WHAT TO WORK ON
Show each line in the listing below that contains the word "visibility".

[[ DATA EXCERPTS, beginning ]]

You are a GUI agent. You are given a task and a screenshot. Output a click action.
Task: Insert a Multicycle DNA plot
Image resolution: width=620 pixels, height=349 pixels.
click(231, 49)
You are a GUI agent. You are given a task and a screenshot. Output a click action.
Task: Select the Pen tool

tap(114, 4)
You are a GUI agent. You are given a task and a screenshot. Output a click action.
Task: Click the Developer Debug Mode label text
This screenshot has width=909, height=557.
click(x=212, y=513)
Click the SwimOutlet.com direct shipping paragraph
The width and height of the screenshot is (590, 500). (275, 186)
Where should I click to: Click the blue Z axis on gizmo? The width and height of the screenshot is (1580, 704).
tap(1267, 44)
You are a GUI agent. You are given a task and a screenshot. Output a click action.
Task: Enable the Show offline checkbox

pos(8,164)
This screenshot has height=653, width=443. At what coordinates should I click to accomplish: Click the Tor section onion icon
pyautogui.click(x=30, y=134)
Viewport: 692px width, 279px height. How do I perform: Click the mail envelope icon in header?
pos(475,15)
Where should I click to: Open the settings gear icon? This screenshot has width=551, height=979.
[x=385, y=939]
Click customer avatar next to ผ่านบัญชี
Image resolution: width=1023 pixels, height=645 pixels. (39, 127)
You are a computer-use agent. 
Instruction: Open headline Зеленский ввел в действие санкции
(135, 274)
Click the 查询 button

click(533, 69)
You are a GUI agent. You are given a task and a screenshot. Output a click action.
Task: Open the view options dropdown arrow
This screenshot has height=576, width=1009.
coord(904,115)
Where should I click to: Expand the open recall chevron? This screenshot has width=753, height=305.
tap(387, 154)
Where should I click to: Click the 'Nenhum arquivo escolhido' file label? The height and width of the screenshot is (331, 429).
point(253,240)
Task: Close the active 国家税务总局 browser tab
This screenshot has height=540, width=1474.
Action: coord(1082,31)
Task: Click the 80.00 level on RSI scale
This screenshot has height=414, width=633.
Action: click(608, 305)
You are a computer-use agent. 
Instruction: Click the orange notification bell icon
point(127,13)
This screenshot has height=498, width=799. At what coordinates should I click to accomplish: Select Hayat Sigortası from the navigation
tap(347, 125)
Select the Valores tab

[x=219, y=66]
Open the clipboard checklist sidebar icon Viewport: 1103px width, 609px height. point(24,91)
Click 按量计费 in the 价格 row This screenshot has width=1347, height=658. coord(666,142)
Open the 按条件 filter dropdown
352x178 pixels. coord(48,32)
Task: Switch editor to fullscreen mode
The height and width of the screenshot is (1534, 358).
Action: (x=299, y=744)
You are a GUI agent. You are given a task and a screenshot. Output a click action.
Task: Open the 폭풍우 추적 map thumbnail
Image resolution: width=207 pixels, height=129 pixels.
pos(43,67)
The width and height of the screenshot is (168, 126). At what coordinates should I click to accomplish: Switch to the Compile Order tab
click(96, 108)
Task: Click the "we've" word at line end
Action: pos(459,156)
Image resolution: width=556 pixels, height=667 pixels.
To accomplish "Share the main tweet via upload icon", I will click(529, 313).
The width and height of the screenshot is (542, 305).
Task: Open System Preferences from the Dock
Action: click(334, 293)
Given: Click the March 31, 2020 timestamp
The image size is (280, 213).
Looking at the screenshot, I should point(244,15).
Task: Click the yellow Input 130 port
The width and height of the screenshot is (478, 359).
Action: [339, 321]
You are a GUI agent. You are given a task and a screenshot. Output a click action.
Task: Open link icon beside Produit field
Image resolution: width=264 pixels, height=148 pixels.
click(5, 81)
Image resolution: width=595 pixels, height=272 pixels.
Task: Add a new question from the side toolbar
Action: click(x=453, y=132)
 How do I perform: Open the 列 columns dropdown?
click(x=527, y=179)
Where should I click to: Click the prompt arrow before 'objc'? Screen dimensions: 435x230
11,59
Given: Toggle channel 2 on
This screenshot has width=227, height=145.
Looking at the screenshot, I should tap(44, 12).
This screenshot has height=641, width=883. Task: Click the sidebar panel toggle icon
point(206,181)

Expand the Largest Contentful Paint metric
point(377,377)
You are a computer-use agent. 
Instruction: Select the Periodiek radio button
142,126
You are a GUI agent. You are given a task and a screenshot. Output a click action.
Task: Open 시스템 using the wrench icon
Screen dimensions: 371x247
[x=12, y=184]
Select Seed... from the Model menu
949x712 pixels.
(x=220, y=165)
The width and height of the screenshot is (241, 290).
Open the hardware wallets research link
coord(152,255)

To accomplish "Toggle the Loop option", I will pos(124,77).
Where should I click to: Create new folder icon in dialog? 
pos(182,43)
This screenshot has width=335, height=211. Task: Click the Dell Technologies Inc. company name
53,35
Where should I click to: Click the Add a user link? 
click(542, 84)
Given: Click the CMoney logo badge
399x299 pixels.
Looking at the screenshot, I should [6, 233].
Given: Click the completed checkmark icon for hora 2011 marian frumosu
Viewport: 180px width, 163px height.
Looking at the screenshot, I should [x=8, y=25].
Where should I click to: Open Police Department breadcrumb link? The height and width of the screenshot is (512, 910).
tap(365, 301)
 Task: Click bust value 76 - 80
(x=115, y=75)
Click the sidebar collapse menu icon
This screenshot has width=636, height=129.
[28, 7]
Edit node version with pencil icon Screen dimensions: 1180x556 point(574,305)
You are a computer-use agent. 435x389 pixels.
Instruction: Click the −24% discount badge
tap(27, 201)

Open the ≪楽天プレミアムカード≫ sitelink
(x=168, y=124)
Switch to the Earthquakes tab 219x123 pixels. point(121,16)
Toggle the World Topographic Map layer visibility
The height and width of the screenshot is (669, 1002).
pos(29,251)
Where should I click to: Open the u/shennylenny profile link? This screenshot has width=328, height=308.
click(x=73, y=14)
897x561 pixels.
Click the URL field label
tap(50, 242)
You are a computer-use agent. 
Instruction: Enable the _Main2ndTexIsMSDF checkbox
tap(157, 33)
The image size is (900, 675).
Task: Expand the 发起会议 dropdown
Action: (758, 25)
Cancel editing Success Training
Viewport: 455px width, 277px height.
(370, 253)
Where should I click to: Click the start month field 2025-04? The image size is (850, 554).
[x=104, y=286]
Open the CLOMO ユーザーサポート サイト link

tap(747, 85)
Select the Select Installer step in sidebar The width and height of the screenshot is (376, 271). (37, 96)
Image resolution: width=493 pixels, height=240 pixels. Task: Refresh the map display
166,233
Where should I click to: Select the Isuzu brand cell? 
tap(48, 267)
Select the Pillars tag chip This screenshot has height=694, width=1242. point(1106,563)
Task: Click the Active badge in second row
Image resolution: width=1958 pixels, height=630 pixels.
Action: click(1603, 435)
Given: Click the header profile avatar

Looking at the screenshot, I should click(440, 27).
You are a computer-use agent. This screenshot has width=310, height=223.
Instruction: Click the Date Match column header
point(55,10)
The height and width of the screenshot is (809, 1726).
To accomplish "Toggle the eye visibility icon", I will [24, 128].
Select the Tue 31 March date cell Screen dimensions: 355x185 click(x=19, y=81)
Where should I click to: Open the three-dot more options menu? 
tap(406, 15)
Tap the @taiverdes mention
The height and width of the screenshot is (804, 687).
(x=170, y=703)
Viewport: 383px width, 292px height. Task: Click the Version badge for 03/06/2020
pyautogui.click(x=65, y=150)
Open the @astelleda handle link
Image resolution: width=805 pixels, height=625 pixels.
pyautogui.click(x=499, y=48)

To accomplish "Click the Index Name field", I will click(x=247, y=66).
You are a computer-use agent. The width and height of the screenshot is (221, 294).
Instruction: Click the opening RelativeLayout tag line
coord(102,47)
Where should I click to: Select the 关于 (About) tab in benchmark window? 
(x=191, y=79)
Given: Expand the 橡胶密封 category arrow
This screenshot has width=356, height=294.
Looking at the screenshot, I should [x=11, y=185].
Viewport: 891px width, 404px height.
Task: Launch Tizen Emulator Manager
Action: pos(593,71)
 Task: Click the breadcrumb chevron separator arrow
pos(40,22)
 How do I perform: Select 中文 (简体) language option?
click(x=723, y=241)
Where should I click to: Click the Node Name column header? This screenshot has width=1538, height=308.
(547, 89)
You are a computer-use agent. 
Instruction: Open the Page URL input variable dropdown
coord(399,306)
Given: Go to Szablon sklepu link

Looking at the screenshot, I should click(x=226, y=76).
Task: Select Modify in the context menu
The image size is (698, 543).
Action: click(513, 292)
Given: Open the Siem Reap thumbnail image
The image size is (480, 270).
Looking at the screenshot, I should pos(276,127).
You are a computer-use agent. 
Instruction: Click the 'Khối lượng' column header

[[ DATA EXCERPTS, end ]]

SOLUTION FOR THIS TASK
Toggle the World Topographic Map layer visibility
To accomplish "Toggle the eye visibility icon", I will [24, 128].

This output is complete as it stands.